Juicy Hollywood rumors boost shares
So what has moved the shares? Well, SG Cowen upgraded LGF last Friday, which helped a bit. The analyst said that he thought that film revenues would continue to beat expectations, but that more conservative spending by management would (for a change) allow them to beat the earnings expectations as well, on the back of a good film slate for the coming year.
He singled out Jessica Simpson's Employee of the Month as well as Saw III and some other upcoming releases as bright spots. That upgrade brought a new 52 week high, though today a downgrade from Sanders Morris took a little back.
So perhaps the fact that we're getting close to another few film releases is really what has helped LGF keep up with the ebullient market this month. After all, Jessica Simpson and Dane Cook have managed to get themselves on the cover of plenty of magazines with their on-set-romance rumors, which they recently tried to put to rest just in time for the Employee of the Month premiere. Maybe fans will flock to the flick just to see if the sparks really flew.

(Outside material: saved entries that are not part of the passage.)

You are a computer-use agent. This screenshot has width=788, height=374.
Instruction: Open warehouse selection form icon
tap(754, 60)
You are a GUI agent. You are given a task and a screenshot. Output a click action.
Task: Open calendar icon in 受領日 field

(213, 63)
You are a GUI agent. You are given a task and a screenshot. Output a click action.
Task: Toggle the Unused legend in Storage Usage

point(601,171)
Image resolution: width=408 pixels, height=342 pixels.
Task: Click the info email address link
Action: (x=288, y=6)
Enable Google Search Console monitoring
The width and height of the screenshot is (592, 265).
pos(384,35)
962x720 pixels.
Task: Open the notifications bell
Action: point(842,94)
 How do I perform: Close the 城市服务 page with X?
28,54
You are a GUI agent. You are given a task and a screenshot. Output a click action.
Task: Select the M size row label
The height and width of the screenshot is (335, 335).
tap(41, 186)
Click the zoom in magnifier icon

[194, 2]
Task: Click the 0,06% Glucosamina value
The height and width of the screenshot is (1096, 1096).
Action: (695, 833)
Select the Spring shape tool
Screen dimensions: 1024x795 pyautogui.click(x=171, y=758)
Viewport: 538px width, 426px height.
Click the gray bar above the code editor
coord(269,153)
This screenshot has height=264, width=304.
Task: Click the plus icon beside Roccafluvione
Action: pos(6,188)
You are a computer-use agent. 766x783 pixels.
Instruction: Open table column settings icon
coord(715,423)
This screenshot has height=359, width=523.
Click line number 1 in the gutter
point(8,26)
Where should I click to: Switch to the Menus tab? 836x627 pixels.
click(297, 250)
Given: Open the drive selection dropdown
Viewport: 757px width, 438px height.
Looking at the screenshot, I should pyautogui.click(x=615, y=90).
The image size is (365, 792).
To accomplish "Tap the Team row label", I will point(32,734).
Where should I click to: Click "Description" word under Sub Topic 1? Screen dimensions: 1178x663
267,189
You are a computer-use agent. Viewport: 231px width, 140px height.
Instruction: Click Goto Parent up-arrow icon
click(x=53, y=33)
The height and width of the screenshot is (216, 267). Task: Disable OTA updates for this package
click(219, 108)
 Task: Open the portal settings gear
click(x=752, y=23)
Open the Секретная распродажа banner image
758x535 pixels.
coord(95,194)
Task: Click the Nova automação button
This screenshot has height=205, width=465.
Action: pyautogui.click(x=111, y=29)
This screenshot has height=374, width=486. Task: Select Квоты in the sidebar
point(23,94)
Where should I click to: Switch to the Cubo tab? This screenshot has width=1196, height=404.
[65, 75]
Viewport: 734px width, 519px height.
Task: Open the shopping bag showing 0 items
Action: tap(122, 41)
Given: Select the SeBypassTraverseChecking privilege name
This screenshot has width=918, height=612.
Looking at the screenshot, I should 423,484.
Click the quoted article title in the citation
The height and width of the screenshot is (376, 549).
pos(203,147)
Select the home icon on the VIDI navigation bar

Either that, or investors are really excited about the hordes who are likely to flock to Saw III in a month to see if the blood really flies.
But I don't really know.
Even mediocre can be profitable
I continue to be amazed at LGF's resilience, and that's a big part of the reason that I still like the company. As I've picked up shares over the past year and a half, I've looked forward optimistically to lots of potential hit films -- Lord of War, In the Mix, and Akeelah and the Bee among them -- and most of them have flopped. LGF has had disappointment after disapointment in most of the recent films that fall outside their two biggest current franchises: Tyler Perry (Madea's Family Reunion, etc.), and horror (Hostel, Saw).
But still, they keep churning out the films and TV shows, and making money on many of them even as they lack blockbuster hits, and the library continues to grow.
So I'm giving up trying to pick which of Lionsgate's myriad offerings will find an audience ... I'll just resign myself to the knowledge that as long as the productions keep coming fast and furious, and they continue to keep costs low, it doesn't take many hits to make for a good year. Even consistently mediocre performance, by Hollywood standards (ie, no $100 million box office results), can be quite profitable.
And even a bad year could always bring a buyout. Lionsgate has itself been the subject of takeover, sale or breakup rumours for years, thanks to the value of its huge film library. Icahn certainly stoked those rumours when his funds took a stake, and every few months someone publishes a new story bringing up the value of LGF's library (in July it was CNN/Money). I've written plenty about this before, with an update on a recent library acquisition here, and more thoughts on the company's strategy here.
I sold some of my shares before this latest move up as part of a move to reduce my margin exposure, but I still like the company and continue to hold a position with the knowledge that I might need to be very patient. Whether a good season of films, some television hits, or a takeover is the final inspiration, the fuel for a rise in Lionsgate shares remains in the stock. But it has been there for years, with no guarantee that the fuse will be lit at any given time, or ever.